A 67-year-old woman with chronic lymphocytic leukemia (CLL) and iatrogenic hypogammaglobulinemia was hospitalized for evaluation of fever of unknown origin. She was initially diagnosed with CLL (Rai stage I) 7 years prior and managed with observation. One year prior to hospitalization she developed worsening fatigue, lymphocytosis, and lymphadenopathy, for which she received obinutuzumab and venetoclax; 3 months prior she developed low-grade fever, frontal headache, diffuse myalgias, and polyarthralgias after travelling. Although she tested negative for tickborne illness, she was treated with 2 courses of doxycycline that did not reduce symptoms. Having been evaluated by rheumatology as an outpatient 4 weeks prior, she was empirically treated with prednisone 40 mg daily. She continued to experience fevers, headache, myalgias, and arthralgias without sicca symptoms. Worsening transaminitis prompted a liver biopsy, which demonstrated an acute hepatitis with many necro-inflammatory foci (Fig. 1). She was subsequently admitted for further evaluation.
Figure 1: Liver biopsy demonstrating an acute hepatitis with spotty necro-inflammatory foci (blue arrows).
On presentation she had a temperature of 37.3°C, heart rate of 73 beats per minute, blood pressure of 105/62 mmHg, respiratory rate of 16 breaths per minute, and oxygen saturation 100% on ambient air. Musculoskeletal examination was notable for tenderness of the forearms and legs and the absence of synovitis.

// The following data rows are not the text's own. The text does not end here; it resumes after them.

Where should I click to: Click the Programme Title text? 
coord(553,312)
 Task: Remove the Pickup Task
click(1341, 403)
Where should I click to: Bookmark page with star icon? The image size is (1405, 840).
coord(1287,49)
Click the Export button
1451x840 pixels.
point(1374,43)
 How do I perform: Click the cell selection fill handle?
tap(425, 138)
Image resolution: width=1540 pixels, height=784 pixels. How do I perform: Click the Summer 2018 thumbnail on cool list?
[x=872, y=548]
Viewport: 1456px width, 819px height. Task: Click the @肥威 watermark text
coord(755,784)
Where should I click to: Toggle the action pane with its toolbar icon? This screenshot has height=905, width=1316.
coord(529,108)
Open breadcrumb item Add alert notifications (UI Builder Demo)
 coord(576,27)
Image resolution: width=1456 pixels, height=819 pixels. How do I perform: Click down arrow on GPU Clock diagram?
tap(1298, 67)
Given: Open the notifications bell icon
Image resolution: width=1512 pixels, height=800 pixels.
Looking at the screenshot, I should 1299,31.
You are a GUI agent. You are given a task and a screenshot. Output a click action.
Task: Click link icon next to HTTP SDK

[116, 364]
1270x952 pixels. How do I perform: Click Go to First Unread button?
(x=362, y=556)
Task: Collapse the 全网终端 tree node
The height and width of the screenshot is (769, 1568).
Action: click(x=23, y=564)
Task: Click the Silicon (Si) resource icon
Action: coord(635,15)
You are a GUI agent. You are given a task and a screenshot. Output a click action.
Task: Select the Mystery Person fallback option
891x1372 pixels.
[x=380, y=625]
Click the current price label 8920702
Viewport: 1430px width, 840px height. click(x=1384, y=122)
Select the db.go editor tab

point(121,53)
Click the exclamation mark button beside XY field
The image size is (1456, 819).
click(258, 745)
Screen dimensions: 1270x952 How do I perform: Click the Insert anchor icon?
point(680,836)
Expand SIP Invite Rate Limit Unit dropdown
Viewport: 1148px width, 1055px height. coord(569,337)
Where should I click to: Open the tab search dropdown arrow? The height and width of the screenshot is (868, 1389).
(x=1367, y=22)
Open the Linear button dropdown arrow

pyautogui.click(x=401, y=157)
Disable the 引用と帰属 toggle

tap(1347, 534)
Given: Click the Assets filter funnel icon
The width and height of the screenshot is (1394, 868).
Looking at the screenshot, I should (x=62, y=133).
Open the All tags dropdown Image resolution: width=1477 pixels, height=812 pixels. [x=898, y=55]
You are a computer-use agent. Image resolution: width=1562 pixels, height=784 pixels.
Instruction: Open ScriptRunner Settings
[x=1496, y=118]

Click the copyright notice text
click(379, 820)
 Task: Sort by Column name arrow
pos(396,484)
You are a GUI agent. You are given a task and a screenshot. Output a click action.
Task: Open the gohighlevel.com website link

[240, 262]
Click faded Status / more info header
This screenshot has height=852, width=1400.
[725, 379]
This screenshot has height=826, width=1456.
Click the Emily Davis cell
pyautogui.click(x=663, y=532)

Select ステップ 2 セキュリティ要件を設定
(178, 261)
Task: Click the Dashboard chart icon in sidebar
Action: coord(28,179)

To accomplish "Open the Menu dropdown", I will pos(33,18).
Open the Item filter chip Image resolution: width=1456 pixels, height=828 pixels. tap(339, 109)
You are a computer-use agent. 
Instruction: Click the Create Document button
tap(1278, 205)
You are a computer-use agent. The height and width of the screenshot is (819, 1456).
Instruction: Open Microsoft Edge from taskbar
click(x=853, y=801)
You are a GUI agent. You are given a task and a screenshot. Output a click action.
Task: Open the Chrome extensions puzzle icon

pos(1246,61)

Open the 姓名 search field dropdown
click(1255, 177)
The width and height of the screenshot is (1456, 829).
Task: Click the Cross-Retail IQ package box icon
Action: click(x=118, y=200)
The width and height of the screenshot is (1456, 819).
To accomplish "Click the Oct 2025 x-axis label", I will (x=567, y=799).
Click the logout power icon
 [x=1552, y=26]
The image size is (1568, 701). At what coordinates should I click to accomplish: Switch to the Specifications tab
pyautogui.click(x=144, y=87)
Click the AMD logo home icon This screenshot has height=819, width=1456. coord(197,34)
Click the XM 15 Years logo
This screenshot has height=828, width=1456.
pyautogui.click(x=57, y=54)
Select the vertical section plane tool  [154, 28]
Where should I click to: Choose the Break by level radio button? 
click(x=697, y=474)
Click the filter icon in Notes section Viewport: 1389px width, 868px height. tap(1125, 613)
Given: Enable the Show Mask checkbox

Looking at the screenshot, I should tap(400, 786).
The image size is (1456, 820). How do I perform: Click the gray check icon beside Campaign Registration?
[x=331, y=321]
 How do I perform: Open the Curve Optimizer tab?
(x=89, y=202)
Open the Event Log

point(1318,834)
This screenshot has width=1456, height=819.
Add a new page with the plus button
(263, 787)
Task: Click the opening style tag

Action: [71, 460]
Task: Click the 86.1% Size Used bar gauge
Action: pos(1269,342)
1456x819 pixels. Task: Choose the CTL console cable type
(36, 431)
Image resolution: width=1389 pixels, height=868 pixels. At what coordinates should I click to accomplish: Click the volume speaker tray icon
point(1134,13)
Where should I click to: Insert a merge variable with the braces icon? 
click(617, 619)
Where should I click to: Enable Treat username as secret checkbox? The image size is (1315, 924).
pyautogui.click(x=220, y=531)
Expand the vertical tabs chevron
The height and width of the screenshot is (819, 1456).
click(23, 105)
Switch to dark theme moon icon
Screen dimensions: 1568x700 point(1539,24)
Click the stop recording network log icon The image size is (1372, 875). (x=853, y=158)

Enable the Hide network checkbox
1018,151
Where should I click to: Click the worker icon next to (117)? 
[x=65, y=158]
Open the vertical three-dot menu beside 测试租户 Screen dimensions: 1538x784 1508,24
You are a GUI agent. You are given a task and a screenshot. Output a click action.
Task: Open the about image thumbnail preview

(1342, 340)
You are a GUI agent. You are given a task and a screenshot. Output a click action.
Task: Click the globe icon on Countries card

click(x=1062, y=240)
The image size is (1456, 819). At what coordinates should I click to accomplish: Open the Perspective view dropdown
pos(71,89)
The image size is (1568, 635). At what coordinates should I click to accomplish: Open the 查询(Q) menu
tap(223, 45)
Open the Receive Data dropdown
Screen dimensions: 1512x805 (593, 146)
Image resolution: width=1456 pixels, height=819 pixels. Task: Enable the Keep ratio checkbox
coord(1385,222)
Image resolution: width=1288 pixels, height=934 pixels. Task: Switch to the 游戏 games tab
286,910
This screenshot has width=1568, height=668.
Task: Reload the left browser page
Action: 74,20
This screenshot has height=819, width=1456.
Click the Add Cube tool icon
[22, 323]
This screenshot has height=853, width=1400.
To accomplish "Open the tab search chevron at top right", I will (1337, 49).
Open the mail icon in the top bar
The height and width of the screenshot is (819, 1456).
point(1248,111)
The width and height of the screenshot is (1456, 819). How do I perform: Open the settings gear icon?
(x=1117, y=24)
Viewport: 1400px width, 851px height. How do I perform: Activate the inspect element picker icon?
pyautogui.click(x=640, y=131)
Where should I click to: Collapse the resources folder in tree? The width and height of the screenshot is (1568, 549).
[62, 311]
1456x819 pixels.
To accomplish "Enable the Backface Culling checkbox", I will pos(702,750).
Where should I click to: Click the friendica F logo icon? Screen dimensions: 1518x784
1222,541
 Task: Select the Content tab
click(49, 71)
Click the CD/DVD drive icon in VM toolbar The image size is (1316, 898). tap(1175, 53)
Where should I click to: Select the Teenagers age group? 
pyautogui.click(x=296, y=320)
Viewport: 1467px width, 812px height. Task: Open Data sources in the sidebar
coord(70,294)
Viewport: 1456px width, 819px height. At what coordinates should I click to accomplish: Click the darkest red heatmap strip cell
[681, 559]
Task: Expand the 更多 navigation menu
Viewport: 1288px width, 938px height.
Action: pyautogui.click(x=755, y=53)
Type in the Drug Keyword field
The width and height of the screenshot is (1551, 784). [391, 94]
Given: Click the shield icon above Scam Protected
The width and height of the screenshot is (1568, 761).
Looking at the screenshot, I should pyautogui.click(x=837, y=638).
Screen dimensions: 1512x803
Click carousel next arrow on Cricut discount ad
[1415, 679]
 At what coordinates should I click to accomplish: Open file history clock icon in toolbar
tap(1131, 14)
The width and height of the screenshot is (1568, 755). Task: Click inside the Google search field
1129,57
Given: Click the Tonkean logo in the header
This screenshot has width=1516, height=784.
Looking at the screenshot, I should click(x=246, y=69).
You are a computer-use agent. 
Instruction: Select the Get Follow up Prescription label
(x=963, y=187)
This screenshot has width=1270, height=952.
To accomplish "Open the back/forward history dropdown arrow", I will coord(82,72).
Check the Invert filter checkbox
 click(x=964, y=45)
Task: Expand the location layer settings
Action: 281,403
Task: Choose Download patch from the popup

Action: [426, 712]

Laboratory workup showed normal erythrocyte sedimentation rate and C-reactive protein levels, positive for anti-Ro antibodies (6.6; normal < 1.0), and negative for antinuclear antibody, double-stranded DNA, anti-La, anti-Smith (Sm)/ribonucleic protein (RNP), rheumatoid factor, anti-cyclic citrullinated peptide (anti-CCP), and antineutrophil cytoplasmic antibody (ANCA). Creatine kinase levels were normal. Serum aspartate aminotransferase (AST) level was 2810 U/L (reference ≤ 34), and alanine transaminase (ALT) level was 2698 U/L (reference range 10-49). She was noted to have hypogammaglobulinemia (immunoglobulin G [IgG] 499 [reference range 610-1,717], IgM <10 [reference range 35-242], and IgA 22 [reference range 85-499]), a finding not significantly changed from 1 month prior to the onset of symptoms.
Positron emission tomography–computed tomography (PET-CT) scanning did not demonstrate 18F-fluorodeoxyglucose (FDG)-avid lymphadenopathy or evidence of occult malignancy. Magnetic resonance imaging (MRI) of the brain demonstrated bilateral convexity pachymeningeal thickening and enhancement (Fig. 2). Cerebrospinal fluid testing demonstrated a white blood cell count of 42/mm3 (91% lymphocytes), a red blood cell count of 8/mm3, and normal levels of glucose and protein. Bacterial, acid-fast bacilli, and fungal cultures were negative. However, both respiratory and cerebrospinal fluid PCR testing demonstrated the presence of enterovirus RNA. She received 2 g/kg intravenous immunoglobulin (IVIG) for treatment of chronic enterovirus infection, with outpatient monitoring of IgG levels every 6 weeks and IVIG replacement if less than 650 mg/dL. Within 3 months of discharge, she had symptomatic resolution and normalization of liver enzymes.
Figure 2: A sagittal T1-weighted image post intravenous (IV) gadolinium demonstrating mild bilateral convexity pachymeningeal thickening and enhancement (white arrows).
Although acute viral infections commonly present with myalgias and arthritis or arthralgias, they are typically self-limited illnesses in immunocompetent patients. Chronic enterovirus infection is rare but can be seen in patients with hereditary or acquired deficiencies in humoral immunity that may present as chronic meningoencephalitis, dermatomyositis-like syndrome, or acute hepatitis . Obinutuzumab, an anti-CD20 monoclonal antibody that mediates B-cell lysis, is approved for the treatment of CLL and other hematologic malignancies; its use is also being evaluated for rheumatic diseases such as systemic lupus erythematosus . This patient presented with a protracted and disseminated viral illness with chronic myalgias and arthralgias, presumably as a complication of her B cell-depleting therapy.
Several case reports have identified the potential efficacy of IVIG for the treatment of disseminated enterovirus infection in patients with deficiencies in humoral immunity [3, 4]. This patient similarly experienced symptom resolution after the initiation of IVIG.
This case highlights the importance of maintaining a broad differential diagnosis for a patient with musculoskeletal complaints, including infectious etiologies, particularly in those who are on immunosuppressive therapy.